*** Opening Material shown ***
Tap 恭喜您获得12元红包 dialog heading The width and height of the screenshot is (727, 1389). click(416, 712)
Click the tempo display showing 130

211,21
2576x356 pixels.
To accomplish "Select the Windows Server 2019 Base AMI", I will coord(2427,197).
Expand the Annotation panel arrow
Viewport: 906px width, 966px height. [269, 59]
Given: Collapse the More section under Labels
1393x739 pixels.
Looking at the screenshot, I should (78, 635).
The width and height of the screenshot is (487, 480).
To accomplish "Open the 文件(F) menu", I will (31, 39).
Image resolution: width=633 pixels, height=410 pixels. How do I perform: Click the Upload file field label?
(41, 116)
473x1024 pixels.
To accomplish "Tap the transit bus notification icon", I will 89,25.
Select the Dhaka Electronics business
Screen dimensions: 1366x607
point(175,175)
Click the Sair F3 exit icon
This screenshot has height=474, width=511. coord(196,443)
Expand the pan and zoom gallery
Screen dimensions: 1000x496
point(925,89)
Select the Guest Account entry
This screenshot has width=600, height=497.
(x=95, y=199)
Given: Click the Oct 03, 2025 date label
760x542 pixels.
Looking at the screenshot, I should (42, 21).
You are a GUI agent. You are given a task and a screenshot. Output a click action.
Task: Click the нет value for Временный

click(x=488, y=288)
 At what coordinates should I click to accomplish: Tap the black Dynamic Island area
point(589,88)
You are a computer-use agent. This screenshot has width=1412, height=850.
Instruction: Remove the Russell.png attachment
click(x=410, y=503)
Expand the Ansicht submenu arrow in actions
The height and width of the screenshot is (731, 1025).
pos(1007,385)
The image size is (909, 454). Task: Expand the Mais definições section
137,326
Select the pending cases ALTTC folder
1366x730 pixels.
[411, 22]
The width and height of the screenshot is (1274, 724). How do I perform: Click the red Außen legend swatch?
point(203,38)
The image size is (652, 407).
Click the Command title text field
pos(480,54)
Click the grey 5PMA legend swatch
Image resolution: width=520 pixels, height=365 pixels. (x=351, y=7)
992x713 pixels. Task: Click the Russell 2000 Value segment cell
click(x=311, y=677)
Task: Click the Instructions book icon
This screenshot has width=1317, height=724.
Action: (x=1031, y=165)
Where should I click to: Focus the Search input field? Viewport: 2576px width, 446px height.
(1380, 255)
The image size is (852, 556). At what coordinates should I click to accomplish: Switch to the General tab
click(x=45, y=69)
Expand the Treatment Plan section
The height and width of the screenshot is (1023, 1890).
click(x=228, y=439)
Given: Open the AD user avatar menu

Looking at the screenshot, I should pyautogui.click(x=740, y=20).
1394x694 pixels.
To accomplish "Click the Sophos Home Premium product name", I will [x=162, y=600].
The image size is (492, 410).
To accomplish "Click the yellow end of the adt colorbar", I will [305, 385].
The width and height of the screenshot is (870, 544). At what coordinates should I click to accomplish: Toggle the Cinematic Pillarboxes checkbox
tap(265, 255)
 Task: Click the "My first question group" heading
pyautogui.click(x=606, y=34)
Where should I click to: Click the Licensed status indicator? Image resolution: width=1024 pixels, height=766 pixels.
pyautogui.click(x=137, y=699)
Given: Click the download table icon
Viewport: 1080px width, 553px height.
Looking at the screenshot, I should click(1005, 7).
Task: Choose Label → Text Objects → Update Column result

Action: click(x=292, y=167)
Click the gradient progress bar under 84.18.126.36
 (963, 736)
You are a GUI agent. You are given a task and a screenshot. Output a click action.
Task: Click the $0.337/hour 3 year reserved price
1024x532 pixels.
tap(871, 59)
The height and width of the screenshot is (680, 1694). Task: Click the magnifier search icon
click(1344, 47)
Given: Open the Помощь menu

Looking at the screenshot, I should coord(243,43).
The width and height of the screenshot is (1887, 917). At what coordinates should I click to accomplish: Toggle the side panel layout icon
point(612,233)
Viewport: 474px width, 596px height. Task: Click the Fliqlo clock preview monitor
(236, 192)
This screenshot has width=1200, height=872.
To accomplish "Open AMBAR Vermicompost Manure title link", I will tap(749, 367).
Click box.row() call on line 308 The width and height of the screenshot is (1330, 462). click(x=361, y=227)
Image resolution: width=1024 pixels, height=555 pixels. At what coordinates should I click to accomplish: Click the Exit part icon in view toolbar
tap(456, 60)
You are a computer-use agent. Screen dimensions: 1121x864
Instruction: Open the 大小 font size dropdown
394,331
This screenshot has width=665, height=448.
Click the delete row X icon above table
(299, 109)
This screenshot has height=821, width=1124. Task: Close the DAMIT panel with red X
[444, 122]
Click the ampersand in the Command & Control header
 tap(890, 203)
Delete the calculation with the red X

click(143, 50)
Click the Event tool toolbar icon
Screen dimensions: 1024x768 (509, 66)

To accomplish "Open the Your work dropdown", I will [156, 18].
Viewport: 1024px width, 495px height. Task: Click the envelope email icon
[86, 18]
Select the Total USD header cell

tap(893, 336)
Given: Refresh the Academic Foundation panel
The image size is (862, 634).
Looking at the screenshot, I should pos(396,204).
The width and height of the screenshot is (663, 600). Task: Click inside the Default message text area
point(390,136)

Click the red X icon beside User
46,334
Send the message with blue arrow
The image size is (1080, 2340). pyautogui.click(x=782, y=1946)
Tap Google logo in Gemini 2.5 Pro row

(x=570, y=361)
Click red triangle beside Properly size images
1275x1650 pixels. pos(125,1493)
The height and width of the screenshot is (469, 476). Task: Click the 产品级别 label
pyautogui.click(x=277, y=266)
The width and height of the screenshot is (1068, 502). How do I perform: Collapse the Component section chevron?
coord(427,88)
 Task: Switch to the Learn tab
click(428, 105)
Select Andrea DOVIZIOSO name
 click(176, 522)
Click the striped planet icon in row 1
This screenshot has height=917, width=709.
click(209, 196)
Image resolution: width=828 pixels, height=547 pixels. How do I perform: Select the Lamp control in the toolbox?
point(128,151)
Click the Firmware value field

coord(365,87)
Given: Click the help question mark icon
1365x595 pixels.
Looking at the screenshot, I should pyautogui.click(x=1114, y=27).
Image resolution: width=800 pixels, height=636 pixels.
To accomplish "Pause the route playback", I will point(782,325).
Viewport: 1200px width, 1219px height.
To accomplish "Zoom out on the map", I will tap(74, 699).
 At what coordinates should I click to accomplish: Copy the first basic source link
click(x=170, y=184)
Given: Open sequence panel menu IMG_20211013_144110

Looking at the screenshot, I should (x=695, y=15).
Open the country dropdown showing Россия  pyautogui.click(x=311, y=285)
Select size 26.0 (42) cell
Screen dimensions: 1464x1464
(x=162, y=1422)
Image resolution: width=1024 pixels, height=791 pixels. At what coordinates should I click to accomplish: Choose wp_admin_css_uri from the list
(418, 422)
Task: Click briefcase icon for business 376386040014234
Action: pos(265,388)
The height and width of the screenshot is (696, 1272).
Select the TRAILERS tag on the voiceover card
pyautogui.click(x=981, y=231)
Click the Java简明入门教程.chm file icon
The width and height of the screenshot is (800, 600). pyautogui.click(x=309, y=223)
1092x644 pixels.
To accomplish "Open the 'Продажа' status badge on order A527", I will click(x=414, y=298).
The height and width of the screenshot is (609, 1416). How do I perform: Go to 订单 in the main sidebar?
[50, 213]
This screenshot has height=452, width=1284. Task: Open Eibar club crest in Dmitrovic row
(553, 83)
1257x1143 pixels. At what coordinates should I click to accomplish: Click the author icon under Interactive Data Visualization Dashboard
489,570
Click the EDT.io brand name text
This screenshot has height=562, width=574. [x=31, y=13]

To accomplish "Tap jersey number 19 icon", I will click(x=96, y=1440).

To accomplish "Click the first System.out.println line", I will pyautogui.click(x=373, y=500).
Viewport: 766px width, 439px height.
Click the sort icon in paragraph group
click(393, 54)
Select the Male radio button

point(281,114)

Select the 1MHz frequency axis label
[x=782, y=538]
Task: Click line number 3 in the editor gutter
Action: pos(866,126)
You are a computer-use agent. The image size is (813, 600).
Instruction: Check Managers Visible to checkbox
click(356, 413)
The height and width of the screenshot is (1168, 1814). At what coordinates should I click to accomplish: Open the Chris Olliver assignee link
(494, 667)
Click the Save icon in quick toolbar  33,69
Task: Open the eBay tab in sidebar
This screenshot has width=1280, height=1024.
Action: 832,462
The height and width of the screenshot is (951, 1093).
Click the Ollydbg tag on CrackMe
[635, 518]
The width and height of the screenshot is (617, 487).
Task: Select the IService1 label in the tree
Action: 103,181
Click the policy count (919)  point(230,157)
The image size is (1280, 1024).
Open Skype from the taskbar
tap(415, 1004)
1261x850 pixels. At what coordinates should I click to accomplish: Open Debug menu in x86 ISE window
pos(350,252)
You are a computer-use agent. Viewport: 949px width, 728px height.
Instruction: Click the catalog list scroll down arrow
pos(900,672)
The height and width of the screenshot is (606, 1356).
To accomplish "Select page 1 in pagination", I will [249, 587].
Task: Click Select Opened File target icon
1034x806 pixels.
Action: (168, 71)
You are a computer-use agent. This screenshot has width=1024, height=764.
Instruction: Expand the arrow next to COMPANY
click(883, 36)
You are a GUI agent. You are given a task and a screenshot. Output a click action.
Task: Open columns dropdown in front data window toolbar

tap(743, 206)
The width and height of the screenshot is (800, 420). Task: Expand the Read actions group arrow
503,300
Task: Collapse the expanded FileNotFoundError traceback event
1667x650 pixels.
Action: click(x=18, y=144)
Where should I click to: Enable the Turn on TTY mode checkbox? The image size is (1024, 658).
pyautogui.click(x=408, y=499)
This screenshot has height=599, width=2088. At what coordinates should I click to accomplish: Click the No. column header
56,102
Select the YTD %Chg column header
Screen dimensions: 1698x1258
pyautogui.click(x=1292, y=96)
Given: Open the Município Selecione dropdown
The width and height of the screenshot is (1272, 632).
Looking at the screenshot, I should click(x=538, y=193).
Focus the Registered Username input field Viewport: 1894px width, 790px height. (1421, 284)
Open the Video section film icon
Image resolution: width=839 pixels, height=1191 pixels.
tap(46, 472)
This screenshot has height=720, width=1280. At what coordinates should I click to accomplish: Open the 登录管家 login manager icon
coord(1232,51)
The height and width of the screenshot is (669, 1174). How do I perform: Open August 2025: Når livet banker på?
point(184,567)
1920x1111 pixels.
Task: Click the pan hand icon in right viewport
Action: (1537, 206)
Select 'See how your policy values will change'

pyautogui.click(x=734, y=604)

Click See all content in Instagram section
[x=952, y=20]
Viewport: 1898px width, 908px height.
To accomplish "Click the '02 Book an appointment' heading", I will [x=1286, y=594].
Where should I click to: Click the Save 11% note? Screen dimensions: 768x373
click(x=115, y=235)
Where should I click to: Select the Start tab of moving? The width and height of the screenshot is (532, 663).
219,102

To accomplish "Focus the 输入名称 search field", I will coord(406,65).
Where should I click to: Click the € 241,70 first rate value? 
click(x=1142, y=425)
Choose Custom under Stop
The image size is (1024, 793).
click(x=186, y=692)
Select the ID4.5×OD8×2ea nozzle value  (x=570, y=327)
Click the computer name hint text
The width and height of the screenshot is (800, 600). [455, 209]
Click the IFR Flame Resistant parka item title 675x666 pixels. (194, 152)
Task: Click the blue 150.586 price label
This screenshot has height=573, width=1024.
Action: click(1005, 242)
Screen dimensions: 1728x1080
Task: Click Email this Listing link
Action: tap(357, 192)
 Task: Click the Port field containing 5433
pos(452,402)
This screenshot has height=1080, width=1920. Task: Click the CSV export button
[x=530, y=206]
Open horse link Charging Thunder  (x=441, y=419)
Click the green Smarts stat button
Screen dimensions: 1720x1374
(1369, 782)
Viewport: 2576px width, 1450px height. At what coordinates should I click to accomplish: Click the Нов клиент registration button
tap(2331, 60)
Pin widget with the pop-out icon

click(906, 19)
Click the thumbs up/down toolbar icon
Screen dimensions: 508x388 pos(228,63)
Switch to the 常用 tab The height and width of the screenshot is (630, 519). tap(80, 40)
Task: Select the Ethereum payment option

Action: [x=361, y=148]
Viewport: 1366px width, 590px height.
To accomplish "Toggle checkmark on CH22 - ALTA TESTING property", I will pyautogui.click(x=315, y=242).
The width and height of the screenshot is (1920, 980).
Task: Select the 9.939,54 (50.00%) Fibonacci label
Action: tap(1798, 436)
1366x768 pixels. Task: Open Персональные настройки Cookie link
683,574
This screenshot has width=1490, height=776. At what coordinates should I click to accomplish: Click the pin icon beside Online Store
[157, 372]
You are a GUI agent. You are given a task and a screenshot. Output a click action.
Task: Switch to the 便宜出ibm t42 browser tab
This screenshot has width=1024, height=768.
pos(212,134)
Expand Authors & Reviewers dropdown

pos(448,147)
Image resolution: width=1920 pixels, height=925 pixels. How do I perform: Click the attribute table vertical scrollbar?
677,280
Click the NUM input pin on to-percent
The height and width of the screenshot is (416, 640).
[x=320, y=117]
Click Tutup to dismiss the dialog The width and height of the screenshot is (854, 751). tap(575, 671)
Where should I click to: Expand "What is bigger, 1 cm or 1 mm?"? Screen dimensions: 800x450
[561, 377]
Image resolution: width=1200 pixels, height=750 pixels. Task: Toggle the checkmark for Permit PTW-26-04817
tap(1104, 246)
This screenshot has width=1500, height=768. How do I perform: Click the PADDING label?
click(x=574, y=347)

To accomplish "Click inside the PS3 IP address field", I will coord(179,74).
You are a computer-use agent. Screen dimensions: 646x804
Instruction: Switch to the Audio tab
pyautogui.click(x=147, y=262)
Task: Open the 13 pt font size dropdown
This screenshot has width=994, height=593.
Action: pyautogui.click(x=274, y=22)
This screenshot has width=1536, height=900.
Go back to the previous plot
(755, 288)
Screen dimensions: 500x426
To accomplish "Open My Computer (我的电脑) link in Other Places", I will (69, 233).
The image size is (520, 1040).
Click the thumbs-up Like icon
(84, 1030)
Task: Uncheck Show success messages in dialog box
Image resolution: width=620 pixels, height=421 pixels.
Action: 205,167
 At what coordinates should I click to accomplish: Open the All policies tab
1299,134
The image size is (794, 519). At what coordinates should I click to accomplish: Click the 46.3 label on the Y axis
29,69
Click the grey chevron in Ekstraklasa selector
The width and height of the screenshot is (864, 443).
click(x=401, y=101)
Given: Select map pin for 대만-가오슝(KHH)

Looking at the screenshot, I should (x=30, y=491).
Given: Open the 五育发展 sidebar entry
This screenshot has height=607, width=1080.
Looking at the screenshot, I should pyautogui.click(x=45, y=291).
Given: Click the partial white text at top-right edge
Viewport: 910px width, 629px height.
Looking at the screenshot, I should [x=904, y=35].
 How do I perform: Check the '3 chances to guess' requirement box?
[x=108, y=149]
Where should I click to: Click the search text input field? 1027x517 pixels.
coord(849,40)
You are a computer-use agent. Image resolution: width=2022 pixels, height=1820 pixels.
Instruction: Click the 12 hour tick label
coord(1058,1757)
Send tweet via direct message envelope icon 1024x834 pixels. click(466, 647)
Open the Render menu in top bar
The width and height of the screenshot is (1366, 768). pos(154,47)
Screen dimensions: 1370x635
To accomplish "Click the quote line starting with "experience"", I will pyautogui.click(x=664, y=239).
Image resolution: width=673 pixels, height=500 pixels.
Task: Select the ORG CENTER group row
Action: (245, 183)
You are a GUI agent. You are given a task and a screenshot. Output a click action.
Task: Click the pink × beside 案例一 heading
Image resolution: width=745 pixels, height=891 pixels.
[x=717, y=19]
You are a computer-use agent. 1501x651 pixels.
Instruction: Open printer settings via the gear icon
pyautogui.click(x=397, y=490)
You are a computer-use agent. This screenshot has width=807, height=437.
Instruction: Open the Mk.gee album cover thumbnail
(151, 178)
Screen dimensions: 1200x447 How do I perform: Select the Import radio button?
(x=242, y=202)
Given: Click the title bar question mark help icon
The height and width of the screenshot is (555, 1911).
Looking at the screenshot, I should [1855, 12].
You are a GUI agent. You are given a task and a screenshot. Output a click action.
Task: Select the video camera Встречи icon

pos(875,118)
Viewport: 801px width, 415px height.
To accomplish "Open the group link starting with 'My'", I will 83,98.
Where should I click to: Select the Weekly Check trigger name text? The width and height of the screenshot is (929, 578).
*** Closing Material shown ***
**What is required:**
Working from the entries above, return all lines that contain "entry".

**Your response:**
Select the Guest Account entry
Given: Open the 五育发展 sidebar entry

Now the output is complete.